As the title says... Chat on...

User avatar
By sebcologne
#56104 Hi,

I´m missing my callback from the gpio.serout() function. I´m suspecting the uart is somehow blocking it, since it only disappears once some input is given. Preferrably if much input is given at once. Here some isolated code:

Code: Select allpin = 6;
occupied = false;

-- callback resets the occupied flag
function seroutCallback()
    occupied = false;
end

-- gets run every 50ms
function timerCallback()
    if occupied then
        print("occupied");
    else
        print(" not occupied");

        occupied = true;
        -- gpio.serout() is asynchronus, if a callback is provided
        -- the times dont matter
        gpio.serout(pin, gpio.LOW,{5000,5000,5000,5000,5000,5000,5000}, 1, seroutCallback);
       
    end
end


tmr.register(3, 50, tmr.ALARM_AUTO, timerCallback);
tmr.start(3);


The output looks something like this: ( the numbers are some random input echo´d over the uart)
(run @9600 baud)

Code: Select all 
[...]
 not occupied
 not occupied
 not occupied
 not occupied
 not occupied
 not occupied
 not occupied
 not occupied
1234567890123456789012345678901234 not occupied
567890123456789012345678901234567890123456789011 not occupied
234567890123467890123456789012345678901234567890 not occupied
123456789012345678901234567890123456789012345678 not occupied
901234567890123456789012345678901234567890123456 not occupied
7890123456789012345678901234
stdin:1: unexpected symbol near '12345678901234567890123456789012345678901234567890123456789012345678901234567890112345678901234678901234567890123456789012345678901234567890123456789012345678901234567890123456789012345678901234567890123456789012345678901234567890123456789012345678901234'
> occupied
occupied
occupied
occupied
occupied
occupied
occupied
occupied
occupied
occupied
occupied
occupied
[...] ( it never recovers, the callback went missing)


In this isolated state you need quite a lot of data to break it. In the application I want to use it , it disappears after a couple of symbols. ( With a server running in the background). Running at 160 MHz improves slightly. Running at higer baud too, but my project requires 9600. The waveform outputted by serout() looks fine. Tried different nodemcu versions. I´m out of ideas.

Another weird thing: Before I implemented this check, (check if the callback finished) I was getting cryptic error messages somewhat like: "already freed 0x[random adress] \n Attempt to call a nil value in LUA Api" (not the exact error message, but google didnt find anything).

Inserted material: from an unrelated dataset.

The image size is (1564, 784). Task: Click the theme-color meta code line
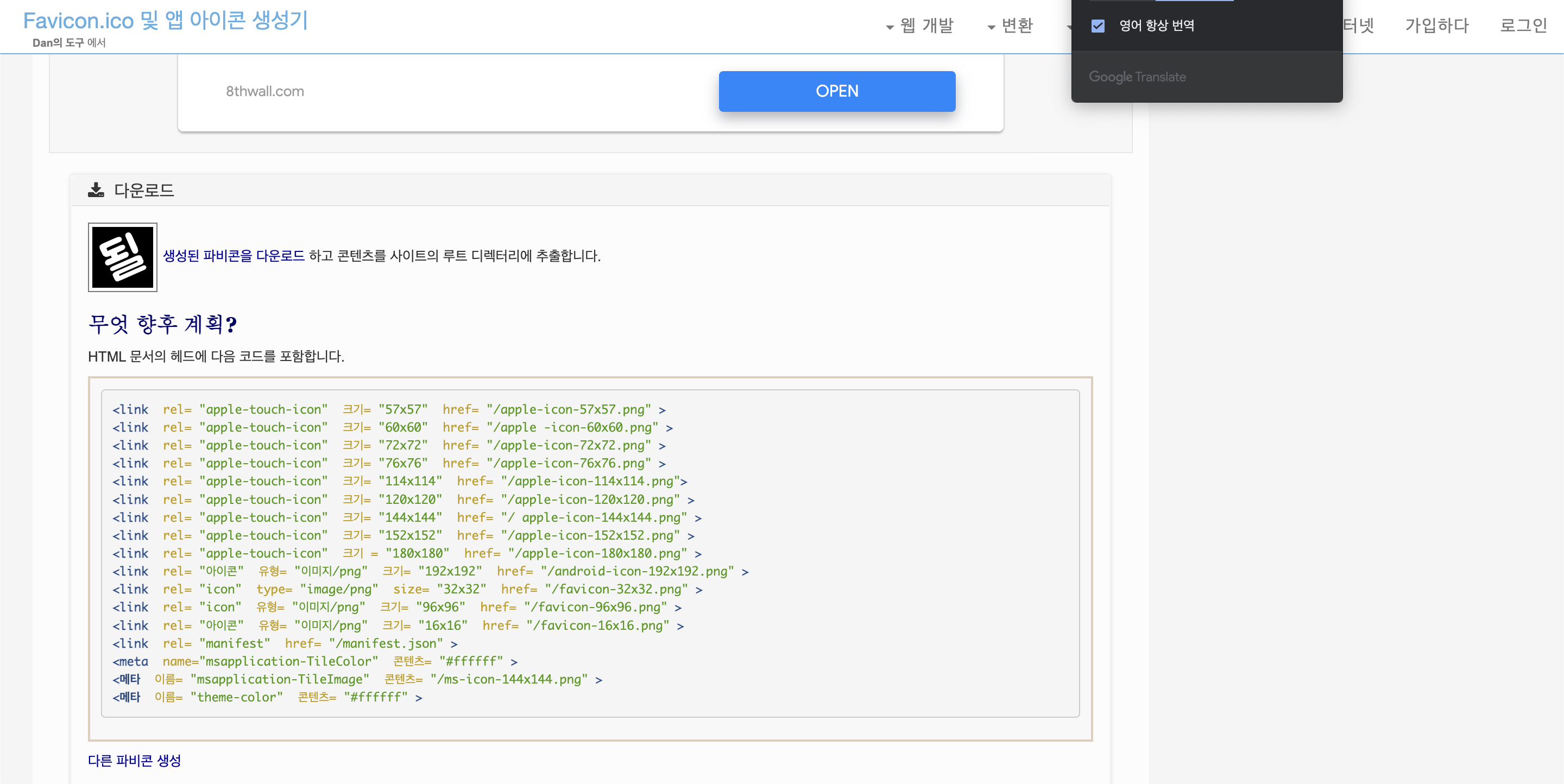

I suspect the callback didnt get freed properly and was sitting somewhere waiting to crash my project. Digging in the source code i found that the serout_async function emits a low priorty task, but since I´m new to Micros, the source code is more cryptic to me than the error message.

So my question is: Is this a bug or is NodeMCU just not capable of running a reliable uart?

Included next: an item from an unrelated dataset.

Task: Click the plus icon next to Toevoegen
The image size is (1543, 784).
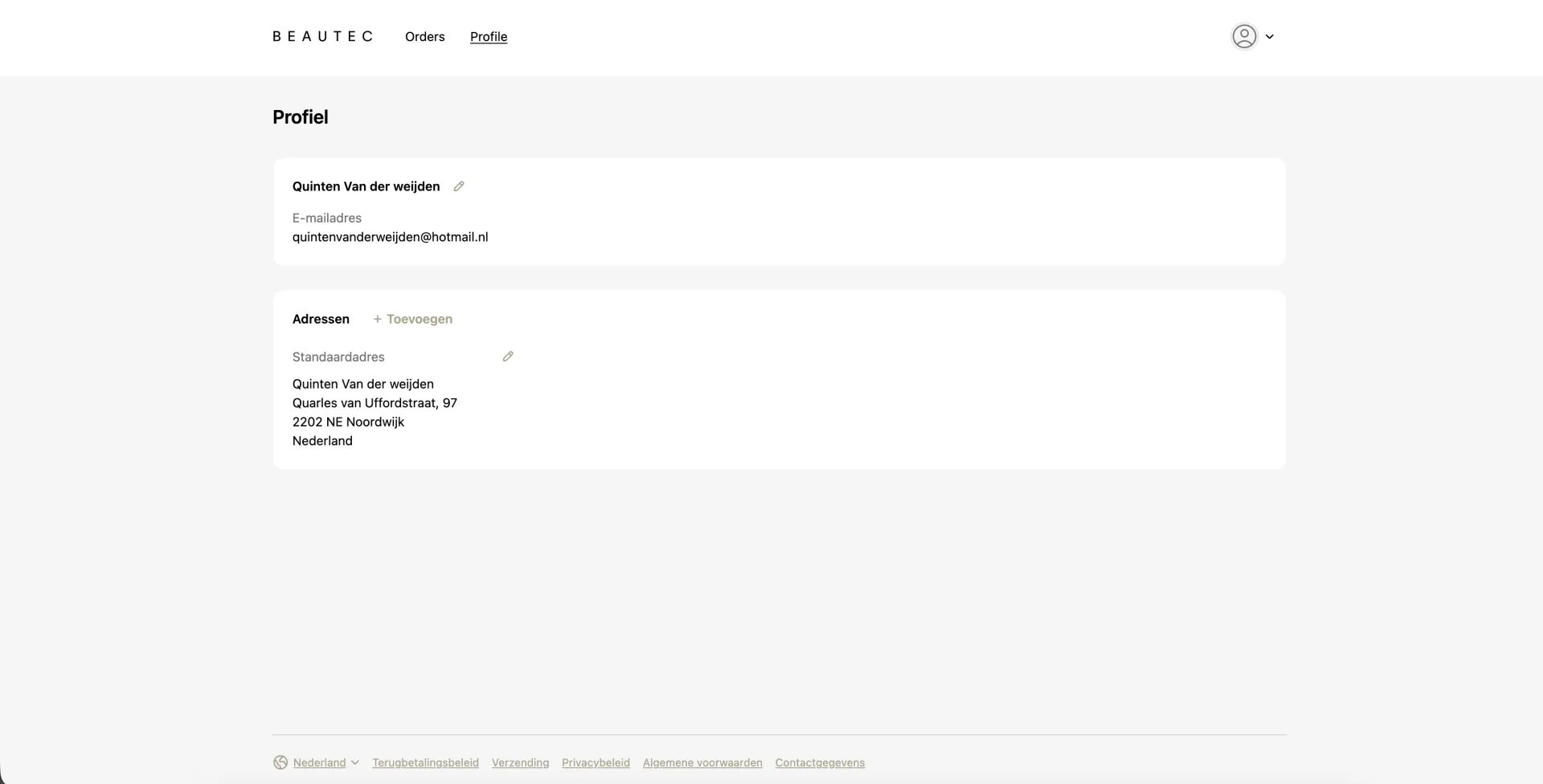Action: [x=376, y=319]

If you are interested: The project is a communication interface to my selfmade drone. Im able to fly it over wifi ( at least in my living room. I need to do some range testing on the weekend, I know it wont be good :D ), but I´d love to get some telemetry data (9600 baud limitation) back to the ground.
User avatar
By xtal
#56146 Unless its been changed since the last time I used LUA the serial buffer was 256 and could not be changed .
Are you sure you are not over running the buffer ,,,,,, I just got dropouts/ missing data , but no hangs
User avatar
By sebcologne
#56186 Im aware of the limitation, but
devsaurus wrote:Which version of the firmware are you using?


I´m using the custom build tool nodemcu-build.com and tested with the default modules on master and dev and also with some older firmware i had laying around.

xtal wrote:Unless its been changed since the last time I used LUA the serial buffer was 256 and could not be changed .
Are you sure you are not over running the buffer ,,,,,, I just got dropouts/ missing data , but no hangs


In my application i get this also after a couple of symbols, that are send seconds apart. But I´m also using a custom lua callback that processes a couple of symbols. But i thought the overflow would be catched by the mentioned buffer. So maybe a solution would be to create a custom firmware with higher uart priorities?

Nevertheless this seems odd to me, because why should a completely unrelated callback dissapear? I would actually be okay with some corrputed data. I´ll look deeper into the firmware once i have some more time.